Hi there,
I am kinda new to HADDOCK.
I have a specific molecule prepared in martini format (not all-atom). I want to know if I can input it “as is” to HADDOCK2.4 and get the result in martini format?
My goal it is to create an artificial carbohydrate in CG and dock a CG protein on it. I will not need any all-atom feature for my specific study.
Best,
Mohammad
The 2.4 server does allow to coarse grain proteins and nuclear acids (done on the server side) but no support for small molecules.
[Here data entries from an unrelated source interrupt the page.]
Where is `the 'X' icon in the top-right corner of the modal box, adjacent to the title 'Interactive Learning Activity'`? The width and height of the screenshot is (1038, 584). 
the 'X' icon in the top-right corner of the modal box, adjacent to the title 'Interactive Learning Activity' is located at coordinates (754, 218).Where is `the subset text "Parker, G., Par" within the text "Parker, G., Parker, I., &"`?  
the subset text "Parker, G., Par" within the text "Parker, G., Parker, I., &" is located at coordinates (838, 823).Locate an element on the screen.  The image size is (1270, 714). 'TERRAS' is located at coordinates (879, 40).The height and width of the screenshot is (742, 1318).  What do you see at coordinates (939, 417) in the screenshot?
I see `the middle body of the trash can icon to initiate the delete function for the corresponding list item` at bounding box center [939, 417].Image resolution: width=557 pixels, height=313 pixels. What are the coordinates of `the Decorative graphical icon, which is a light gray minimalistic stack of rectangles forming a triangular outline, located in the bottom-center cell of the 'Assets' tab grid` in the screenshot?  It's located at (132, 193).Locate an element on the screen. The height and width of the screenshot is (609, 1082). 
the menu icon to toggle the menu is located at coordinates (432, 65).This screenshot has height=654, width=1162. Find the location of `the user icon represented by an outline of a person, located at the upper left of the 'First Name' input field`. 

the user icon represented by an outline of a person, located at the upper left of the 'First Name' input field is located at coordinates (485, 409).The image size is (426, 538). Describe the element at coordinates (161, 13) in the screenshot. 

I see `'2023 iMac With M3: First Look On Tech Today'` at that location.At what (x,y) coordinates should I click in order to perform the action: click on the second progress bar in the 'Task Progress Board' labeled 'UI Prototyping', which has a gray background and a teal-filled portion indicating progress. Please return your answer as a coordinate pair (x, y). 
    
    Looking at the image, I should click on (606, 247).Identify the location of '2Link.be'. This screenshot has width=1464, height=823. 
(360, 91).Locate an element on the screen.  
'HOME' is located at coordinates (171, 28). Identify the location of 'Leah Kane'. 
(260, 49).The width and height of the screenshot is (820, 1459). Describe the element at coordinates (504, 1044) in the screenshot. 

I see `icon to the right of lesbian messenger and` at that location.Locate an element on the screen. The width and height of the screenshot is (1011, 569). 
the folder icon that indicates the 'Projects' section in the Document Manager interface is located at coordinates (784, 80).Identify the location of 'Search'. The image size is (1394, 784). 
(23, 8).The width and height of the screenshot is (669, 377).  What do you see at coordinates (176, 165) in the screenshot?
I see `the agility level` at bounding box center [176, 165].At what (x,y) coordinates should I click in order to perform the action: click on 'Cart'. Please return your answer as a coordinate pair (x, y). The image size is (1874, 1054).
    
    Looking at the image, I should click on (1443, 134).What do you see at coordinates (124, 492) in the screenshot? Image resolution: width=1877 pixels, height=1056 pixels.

The final stage will always be to convert the model to all atoms, but you can find the Martini files in the tar archive of the run.
@amjjbonvin: So CG ligands are not supported on the server, but if I run the code locally, is there a hack I could use? maybe by adding the ligand to toppar? The point is that I only want the it0 part of the code, i.e., rigid-body docking and I don’t need the fine tunings.
In addition, I wouldn’t mind if the code crashes when converting the CG to AA, as I don’t need the AA part.
As an additional point, can I use ions in the CG version?
@amjjbonvin: So CG ligands are not supported on the server, but if I run the code locally, is there a hack I could use? maybe by adding the ligand to toppar? The point is that I only want the it0 part of the code, i.e., rigid-body docking and I don’t need the fine tunings.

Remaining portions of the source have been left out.